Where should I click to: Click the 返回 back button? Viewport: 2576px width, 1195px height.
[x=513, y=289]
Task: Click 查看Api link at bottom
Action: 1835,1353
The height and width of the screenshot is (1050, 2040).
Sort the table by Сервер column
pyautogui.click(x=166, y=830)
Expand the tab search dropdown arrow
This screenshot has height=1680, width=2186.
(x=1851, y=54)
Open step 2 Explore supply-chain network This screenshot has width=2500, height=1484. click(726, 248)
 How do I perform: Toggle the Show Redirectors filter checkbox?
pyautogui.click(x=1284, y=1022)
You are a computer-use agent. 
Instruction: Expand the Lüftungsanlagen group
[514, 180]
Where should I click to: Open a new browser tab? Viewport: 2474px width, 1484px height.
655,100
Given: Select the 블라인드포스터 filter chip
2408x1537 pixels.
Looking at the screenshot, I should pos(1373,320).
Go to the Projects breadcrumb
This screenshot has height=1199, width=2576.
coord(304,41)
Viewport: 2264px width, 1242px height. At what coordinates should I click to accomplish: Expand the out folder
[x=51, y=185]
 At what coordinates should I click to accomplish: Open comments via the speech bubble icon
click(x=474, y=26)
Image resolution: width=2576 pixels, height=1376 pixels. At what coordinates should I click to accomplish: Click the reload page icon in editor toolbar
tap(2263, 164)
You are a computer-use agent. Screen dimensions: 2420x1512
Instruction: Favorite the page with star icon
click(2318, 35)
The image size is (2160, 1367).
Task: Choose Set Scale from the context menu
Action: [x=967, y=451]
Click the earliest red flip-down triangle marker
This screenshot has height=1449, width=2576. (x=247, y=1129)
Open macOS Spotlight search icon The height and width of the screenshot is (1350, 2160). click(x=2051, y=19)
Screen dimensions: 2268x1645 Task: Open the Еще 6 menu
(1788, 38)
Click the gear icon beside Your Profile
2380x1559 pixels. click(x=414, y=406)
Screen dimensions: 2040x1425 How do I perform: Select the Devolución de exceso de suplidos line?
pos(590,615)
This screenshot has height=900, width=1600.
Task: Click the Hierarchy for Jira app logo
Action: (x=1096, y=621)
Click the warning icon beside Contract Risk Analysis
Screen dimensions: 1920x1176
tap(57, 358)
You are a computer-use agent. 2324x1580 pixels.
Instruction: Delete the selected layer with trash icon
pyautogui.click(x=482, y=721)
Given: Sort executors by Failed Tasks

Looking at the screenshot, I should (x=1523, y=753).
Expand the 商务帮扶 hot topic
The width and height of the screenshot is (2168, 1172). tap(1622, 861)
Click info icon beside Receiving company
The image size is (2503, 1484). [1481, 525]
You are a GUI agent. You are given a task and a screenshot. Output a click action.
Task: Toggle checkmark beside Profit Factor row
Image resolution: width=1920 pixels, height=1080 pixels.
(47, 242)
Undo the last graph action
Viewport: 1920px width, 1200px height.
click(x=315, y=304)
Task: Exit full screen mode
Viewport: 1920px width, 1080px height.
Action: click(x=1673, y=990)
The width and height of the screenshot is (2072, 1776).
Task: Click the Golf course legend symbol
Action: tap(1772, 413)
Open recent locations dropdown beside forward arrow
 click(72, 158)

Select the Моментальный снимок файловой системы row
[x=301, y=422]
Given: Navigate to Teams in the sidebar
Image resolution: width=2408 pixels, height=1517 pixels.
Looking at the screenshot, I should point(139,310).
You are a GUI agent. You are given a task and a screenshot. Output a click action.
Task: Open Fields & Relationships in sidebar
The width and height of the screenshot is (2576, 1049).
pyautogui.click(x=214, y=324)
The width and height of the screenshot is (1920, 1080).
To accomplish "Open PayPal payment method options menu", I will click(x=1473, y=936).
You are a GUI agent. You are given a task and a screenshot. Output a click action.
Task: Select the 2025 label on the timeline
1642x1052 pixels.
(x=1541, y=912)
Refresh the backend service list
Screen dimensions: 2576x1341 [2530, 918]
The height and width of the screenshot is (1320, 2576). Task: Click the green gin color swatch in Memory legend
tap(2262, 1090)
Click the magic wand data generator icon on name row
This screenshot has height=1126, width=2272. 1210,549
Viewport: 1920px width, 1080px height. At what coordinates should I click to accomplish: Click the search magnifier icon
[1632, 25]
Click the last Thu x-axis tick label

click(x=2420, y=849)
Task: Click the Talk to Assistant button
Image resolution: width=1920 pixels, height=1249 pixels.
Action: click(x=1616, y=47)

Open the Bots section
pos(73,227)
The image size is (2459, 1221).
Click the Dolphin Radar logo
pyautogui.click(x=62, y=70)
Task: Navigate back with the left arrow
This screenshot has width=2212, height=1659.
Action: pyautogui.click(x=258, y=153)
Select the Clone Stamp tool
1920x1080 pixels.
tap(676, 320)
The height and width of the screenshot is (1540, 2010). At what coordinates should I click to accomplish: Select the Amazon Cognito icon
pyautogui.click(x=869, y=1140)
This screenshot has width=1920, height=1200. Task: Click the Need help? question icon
# # #
Each record must be repeated exactly as it is.

Finished task —
Where should I click to: Click the 返回 back button? Viewport: 2576px width, 1195px height.
[x=513, y=289]
Task: Click 查看Api link at bottom
Action: 1835,1353
The height and width of the screenshot is (1050, 2040).
Sort the table by Сервер column
pyautogui.click(x=166, y=830)
Expand the tab search dropdown arrow
This screenshot has height=1680, width=2186.
(x=1851, y=54)
Open step 2 Explore supply-chain network This screenshot has width=2500, height=1484. click(726, 248)
 How do I perform: Toggle the Show Redirectors filter checkbox?
pyautogui.click(x=1284, y=1022)
You are a computer-use agent. 
Instruction: Expand the Lüftungsanlagen group
[514, 180]
Where should I click to: Open a new browser tab? Viewport: 2474px width, 1484px height.
655,100
Given: Select the 블라인드포스터 filter chip
2408x1537 pixels.
Looking at the screenshot, I should pos(1373,320).
Go to the Projects breadcrumb
This screenshot has height=1199, width=2576.
coord(304,41)
Viewport: 2264px width, 1242px height. At what coordinates should I click to accomplish: Expand the out folder
[x=51, y=185]
 At what coordinates should I click to accomplish: Open comments via the speech bubble icon
click(x=474, y=26)
Image resolution: width=2576 pixels, height=1376 pixels. At what coordinates should I click to accomplish: Click the reload page icon in editor toolbar
tap(2263, 164)
You are a computer-use agent. Screen dimensions: 2420x1512
Instruction: Favorite the page with star icon
click(2318, 35)
The image size is (2160, 1367).
Task: Choose Set Scale from the context menu
Action: [x=967, y=451]
Click the earliest red flip-down triangle marker
This screenshot has height=1449, width=2576. (x=247, y=1129)
Open macOS Spotlight search icon The height and width of the screenshot is (1350, 2160). click(x=2051, y=19)
Screen dimensions: 2268x1645 Task: Open the Еще 6 menu
(1788, 38)
Click the gear icon beside Your Profile
2380x1559 pixels. click(x=414, y=406)
Screen dimensions: 2040x1425 How do I perform: Select the Devolución de exceso de suplidos line?
pos(590,615)
This screenshot has height=900, width=1600.
Task: Click the Hierarchy for Jira app logo
Action: (x=1096, y=621)
Click the warning icon beside Contract Risk Analysis
Screen dimensions: 1920x1176
tap(57, 358)
You are a computer-use agent. 2324x1580 pixels.
Instruction: Delete the selected layer with trash icon
pyautogui.click(x=482, y=721)
Given: Sort executors by Failed Tasks

Looking at the screenshot, I should (x=1523, y=753).
Expand the 商务帮扶 hot topic
The width and height of the screenshot is (2168, 1172). tap(1622, 861)
Click info icon beside Receiving company
The image size is (2503, 1484). [1481, 525]
You are a GUI agent. You are given a task and a screenshot. Output a click action.
Task: Toggle checkmark beside Profit Factor row
Image resolution: width=1920 pixels, height=1080 pixels.
(47, 242)
Undo the last graph action
Viewport: 1920px width, 1200px height.
click(x=315, y=304)
Task: Exit full screen mode
Viewport: 1920px width, 1080px height.
Action: click(x=1673, y=990)
The width and height of the screenshot is (2072, 1776).
Task: Click the Golf course legend symbol
Action: tap(1772, 413)
Open recent locations dropdown beside forward arrow
 click(72, 158)

Select the Моментальный снимок файловой системы row
[x=301, y=422]
Given: Navigate to Teams in the sidebar
Image resolution: width=2408 pixels, height=1517 pixels.
Looking at the screenshot, I should point(139,310).
You are a GUI agent. You are given a task and a screenshot. Output a click action.
Task: Open Fields & Relationships in sidebar
The width and height of the screenshot is (2576, 1049).
pyautogui.click(x=214, y=324)
The width and height of the screenshot is (1920, 1080).
To accomplish "Open PayPal payment method options menu", I will click(x=1473, y=936).
You are a GUI agent. You are given a task and a screenshot. Output a click action.
Task: Select the 2025 label on the timeline
1642x1052 pixels.
(x=1541, y=912)
Refresh the backend service list
Screen dimensions: 2576x1341 [2530, 918]
The height and width of the screenshot is (1320, 2576). Task: Click the green gin color swatch in Memory legend
tap(2262, 1090)
Click the magic wand data generator icon on name row
This screenshot has height=1126, width=2272. 1210,549
Viewport: 1920px width, 1080px height. At what coordinates should I click to accomplish: Click the search magnifier icon
[1632, 25]
Click the last Thu x-axis tick label

click(x=2420, y=849)
Task: Click the Talk to Assistant button
Image resolution: width=1920 pixels, height=1249 pixels.
Action: click(x=1616, y=47)

Open the Bots section
pos(73,227)
The image size is (2459, 1221).
Click the Dolphin Radar logo
pyautogui.click(x=62, y=70)
Task: Navigate back with the left arrow
This screenshot has width=2212, height=1659.
Action: pyautogui.click(x=258, y=153)
Select the Clone Stamp tool
1920x1080 pixels.
tap(676, 320)
The height and width of the screenshot is (1540, 2010). At what coordinates should I click to accomplish: Select the Amazon Cognito icon
pyautogui.click(x=869, y=1140)
This screenshot has width=1920, height=1200. Task: Click the Need help? question icon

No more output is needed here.